В это время в мальчиков полетел первый камень. Он, брошенный еще неуверенной рукой, упал в пыль позади младшего мальчика.
– Я видел, я видел, это кинул Михей-криворукий. Михей-криворукий.
Тут второй камень ударил в спину старшего мальчика. Тот медленно повернулся. Третий камень попал ему в грудь и стало так больно, что мальчик схватился за это место обеими руками.
– А ну-ка пошли. Безбожники. Пророка Елисея и его медведиц на вас нет.
Проходивший мимо пожилой мужчина поднял свой посох наподобие копья и стал им размахивать во все стороны до тех пор, пока сорванцы не разбежались, устрашенные.
– А ты, Иисус, не стой так, тоже возьми камень.
Иаков быстрее пращи принялся исполнять совет и кидать вслед маленьким сорванцам увесистые булыжники.

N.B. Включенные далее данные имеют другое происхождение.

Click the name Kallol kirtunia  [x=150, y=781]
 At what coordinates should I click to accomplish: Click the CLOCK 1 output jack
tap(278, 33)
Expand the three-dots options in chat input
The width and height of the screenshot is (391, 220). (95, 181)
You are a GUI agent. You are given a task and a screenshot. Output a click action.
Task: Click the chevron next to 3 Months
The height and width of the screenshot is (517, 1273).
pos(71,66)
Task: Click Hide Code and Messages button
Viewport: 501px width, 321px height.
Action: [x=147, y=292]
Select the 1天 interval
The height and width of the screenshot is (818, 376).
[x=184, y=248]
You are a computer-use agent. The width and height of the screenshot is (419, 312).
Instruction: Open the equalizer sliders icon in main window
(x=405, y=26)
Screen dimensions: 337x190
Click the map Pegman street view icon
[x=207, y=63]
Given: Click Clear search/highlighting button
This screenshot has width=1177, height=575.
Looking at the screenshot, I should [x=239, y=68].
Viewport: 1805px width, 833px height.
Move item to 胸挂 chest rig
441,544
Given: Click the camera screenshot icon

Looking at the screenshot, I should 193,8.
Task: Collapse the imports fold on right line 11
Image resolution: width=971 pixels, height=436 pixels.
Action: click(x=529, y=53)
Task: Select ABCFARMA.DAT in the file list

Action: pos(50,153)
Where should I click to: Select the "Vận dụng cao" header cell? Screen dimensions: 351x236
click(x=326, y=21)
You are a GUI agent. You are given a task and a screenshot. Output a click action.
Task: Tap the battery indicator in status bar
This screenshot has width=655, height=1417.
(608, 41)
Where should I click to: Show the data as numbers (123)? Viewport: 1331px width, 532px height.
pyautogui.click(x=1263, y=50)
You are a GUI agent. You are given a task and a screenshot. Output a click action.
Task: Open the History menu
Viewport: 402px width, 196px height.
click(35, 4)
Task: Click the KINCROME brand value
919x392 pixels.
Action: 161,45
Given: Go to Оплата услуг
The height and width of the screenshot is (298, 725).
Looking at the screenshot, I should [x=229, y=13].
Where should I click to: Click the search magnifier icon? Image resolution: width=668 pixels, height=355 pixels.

– Я не могу, – ответил Иисус, одергивая Иакова. – Я же старше их.
– Вот и надери им уши. Будь я моложе, я бы не отстал.
– Они еще неразумные, дядюшки. Нельзя на них обижаться.
– Ох, и глупым ты растешь. Ну да ладно. Скажи лучше, Иисус, когда будет готова моя новая дверь.
– Сегодня мы с отцом закончим вырезать орнамент, и к завтрашнему утру все будет готово.
– Хорошо, я пришлю сына.
– Я сам принесу вам, не нужно трудиться.
– Добрый ты мальчик. И все-таки я пришлю сына. Передай от меня поклон отцу.
– Спасибо, дядюшка. Доброго вам дня.
– До завтра, сынок.
Мужчина ушел, а два мальчика остались стоять посреди пыльной улицы.
– Послушай, брат, – начал говорить младший из них. – Тебя зовут бар Иосиф, как взрослого, это понятно. Но почему тебя дразнят бар Пантера? Наш же отец не пантера. Он совсем не похож на пантеру. Или он все же пантера?
– Нет. И не говори так. Пошли домой.
– Но ответь мне. Почему ты мне никогда не отвечаешь?
– Не привязывайся. Я не хочу отвечать.
– Почему? Пантера, это что, плохо?
– Да. Это неправильно. Они все глупые. Они не знают ничего.
– Чего? А ты это знаешь? Тогда скажи мне.
– Отвяжись.
– Ты мой лучший друг. Я люблю тебя больше папы, больше мамы и даже больше Бога.